他们纷纷将目光投向了宋桓,仿佛都在偷偷滴打量着宋桓似的。
那种像是沥青一般粘糊糊的目光,惹得宋桓很不舒服!
见宋良混在人群中,也是一副意味深长的表情,宋桓便快步走上了前去。
“这些大臣今天都是怎么回事?”
“用这种眼神打量着本王做什么?”
“吃错药了吧!”
宋良欲言又止,迟疑了片刻,还是向宋桓低声道:“四弟啊,你的胆魄还真不是一般的大啊!”
“昨天晚上,你在养心殿里跟父皇说什么了?”
宋桓一愣:“怎么,难道是因为本王募集七千万两赞助费的事情吗?”
“如果是因为此事,那倒也不必如此大惊小怪!”
宋良倒吸了一口冷气:“什么?”
“老四,你从哪儿筹集到了这么多赞助费?”
宋桓更是十分惊讶:“什么?”
“你说的不是这件事吗?”
宋良摇头否认:“当然不是!”
“听说……”
“只是听说啊!”
“听说昨晚你在养心殿里,跟父皇狠狠地参了大将军一笔呢!”
“朝臣们都说,当初太师失势,八成也是四弟你的杰作呢。”
“他们还说,四弟你对太师下手之后,现在终于要对大将军下手了!”
“等你把这些异己全部清除之后,储君之位,就尽在你的掌握当中了……”
原来这些朝臣神神秘秘的,就是为了这么点小事啊!
宋桓并不在意,只是大大咧咧道:“本王还以为是什么大事呢,原来只是这种捕风捉影的事情!”

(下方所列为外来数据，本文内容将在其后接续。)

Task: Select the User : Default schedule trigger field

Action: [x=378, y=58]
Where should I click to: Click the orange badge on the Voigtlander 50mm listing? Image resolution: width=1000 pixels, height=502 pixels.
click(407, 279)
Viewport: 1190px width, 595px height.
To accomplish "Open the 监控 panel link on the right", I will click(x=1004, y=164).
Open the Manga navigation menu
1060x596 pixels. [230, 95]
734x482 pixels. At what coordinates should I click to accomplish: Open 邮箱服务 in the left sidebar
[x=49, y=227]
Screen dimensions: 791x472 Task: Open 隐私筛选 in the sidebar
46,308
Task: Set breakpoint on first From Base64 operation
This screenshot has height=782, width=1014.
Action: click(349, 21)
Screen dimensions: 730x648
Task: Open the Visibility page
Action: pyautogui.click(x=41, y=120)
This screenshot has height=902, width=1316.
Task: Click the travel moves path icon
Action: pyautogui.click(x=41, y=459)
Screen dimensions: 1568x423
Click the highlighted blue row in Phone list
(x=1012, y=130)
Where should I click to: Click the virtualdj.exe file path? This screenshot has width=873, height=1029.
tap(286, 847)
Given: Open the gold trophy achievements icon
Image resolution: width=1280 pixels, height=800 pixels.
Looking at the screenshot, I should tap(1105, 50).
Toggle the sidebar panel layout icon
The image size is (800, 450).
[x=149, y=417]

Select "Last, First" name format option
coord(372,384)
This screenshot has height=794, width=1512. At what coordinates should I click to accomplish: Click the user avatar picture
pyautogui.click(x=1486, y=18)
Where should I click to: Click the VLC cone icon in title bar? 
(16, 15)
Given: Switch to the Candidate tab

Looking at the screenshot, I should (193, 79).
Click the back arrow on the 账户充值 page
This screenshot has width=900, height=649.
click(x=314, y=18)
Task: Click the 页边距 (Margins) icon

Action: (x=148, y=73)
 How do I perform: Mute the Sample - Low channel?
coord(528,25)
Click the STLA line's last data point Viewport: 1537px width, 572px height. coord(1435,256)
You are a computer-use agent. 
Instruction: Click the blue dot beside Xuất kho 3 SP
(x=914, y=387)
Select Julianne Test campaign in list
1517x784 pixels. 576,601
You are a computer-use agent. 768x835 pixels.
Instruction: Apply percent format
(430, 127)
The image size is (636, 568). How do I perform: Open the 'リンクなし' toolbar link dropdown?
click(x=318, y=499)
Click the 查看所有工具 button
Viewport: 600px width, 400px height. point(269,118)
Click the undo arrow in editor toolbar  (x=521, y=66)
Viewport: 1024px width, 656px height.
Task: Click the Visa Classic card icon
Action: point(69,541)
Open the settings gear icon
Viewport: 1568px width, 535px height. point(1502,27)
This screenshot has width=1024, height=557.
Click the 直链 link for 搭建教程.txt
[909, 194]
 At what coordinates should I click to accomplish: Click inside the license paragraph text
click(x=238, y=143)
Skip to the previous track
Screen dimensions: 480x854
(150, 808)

“昨晚本王的确是在养心殿中待了许久,只不过除了本王之外,又不是没有别人。”
“宋德也在呢!”
“而且,离开得比本王还晚呢!”
听到这么劲爆的消息,宋良就像是一只进入了瓜田的猹一般,瞬间兴奋了起来。
“真的假的?”
“四弟,昨天晚上你和老二都在养心殿中吗?”
“是啊!”宋桓双手一摊,“本王走的时候,他还待在父皇身边,说有重要的事情要向父皇禀报呢!”
“一见到他那副架势,本王自然就识趣地离开了。”
“至于宋德是什么时候走的,那本王可就不知道了。”
如此劲爆的消息,令宋良一时间精神大振!
“竟然还有此事!”
“四弟啊,你说会不会是老二向父皇告发了大将军?”
“毕竟他跟大将军最为亲近,肯定也知道最多的内幕!”
“不过……”
“大将军可是老二背后的靠山!”
“大将军倒了,老二身后岂不是也就没有支持者了?”
“你说,他干嘛要费尽心思,搬起石头砸自己的脚呢?”
宋桓耸了耸肩膀:“本王哪知道!”
“嘘,别说话了,父皇来了!”
“陛下驾到——”
梁帝迈着四方步,一脸严肃地走上了龙椅。
只见他的脸色依旧有些苍白,两个硕大的眼圈就挂在眼睛下面,让他看上去更加憔悴了。
不知道宋德那厮昨晚跟梁帝究竟说了多久,竟让梁帝看上去像是根本就没睡醒似的!
梁帝刚一落座,便有朝臣不断站出身来,向梁帝禀报了起来。
“启奏陛下!”
“幽州一带发生了百年难见的雪灾!无数百姓因为大雪的侵扰而流离失所,死伤无数啊!”
“启奏陛下!”
“建立茶马司的政策已经推行了下去,各个州府都已经开始建立起了茶马司,唯有滇池安宁一处,拒不配合!此处有山匪占山为王,不愿意与咱们大梁朝廷达成共识!”
“启奏陛下!”
“关中一带已经整整三个月没有下雨、下雪了,当地的粮食储备严重不足,一石粮食已经卖掉了百两银子的高价!干旱严重的地方,已经有百姓四处逃荒了……”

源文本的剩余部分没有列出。